Es war eine extrem herausfordernde Zeit für die Geissens. Nach dem Einbruch im vergangenen Jahr kehrte bei Carmen und Robert alles andere als Ruhe ein. Die 61-Jährige musste sich einer Gehirnoperation unterziehen, nachdem sie sich bei einem Treppensturz ein gefährliches Hämatom im Kopf zugezogen hatte.
"Das fand ich nachher auch komisch. Dazu hatte ich wahnsinnig starke Kopfschmerzen, teilweise so stark, dass ich den ganzen Tag im Bett bleiben musste. Ich konnte mich kaum bewegen, habe viel vergessen und konnte mir Dinge nicht merken. So hat das alles angefangen", erzählt Carmen in der neuen Folge von "Die Geissens".
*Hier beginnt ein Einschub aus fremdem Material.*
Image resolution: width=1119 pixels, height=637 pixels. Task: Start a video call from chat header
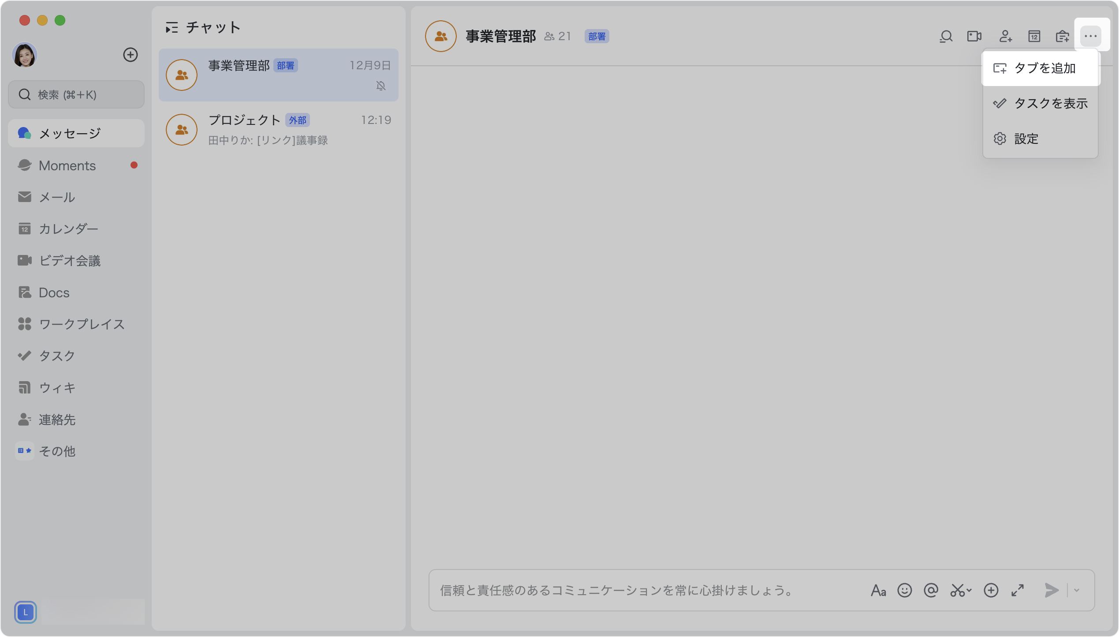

Wie rtl.de berichtet, war es Tochter Davina, die ihrer Mutter ins Gewissen redete, als die Schmerzen immer schlimmer wurden. "Dann hat mir meine Tochter mehr oder weniger das Leben gerettet und gesagt: Jetzt geh bitte zum Arzt", so Carmen. Nach einem MRT folgte die Diagnose: ein großes Hämatom, das operativ entfernt werden musste.
Carmen fasste den Entschluss, sich in München operieren zu lassen. "Ich habe in der Zeit viel geweint", gesteht sie unter Tränen: "Ich hatte Angst einzuschlafen und nicht mehr wach zu werden." Die Sorge um einen möglichen tödlichen Ausgang belastete die ganze Familie.
Auch Ehemann Robert Geiss (62) machte sich große Sorgen. "Wir haben uns alle Sorgen gemacht. Ich insbesondere", erklärt der Multimillionär. Doch die Operation verlief erfolgreich, und Carmen konnte rasch wieder nach Hause.
"Ich bin glücklich, dass alles so glimpflich verlaufen ist", zeigt sich Carmen erleichtert. Robert empfing seine Frau nach der Landung in Cannes: "Aber am Ende des Tages: Ende gut, alles gut."
Die Unternehmerin will sich nun nicht mehr von der schweren Zeit runterziehen lassen: "Es kann nur noch besser werden. Ich gucke nur noch nach vorne. Unkraut vergeht nicht. Nur die Harten kommen in den Garten."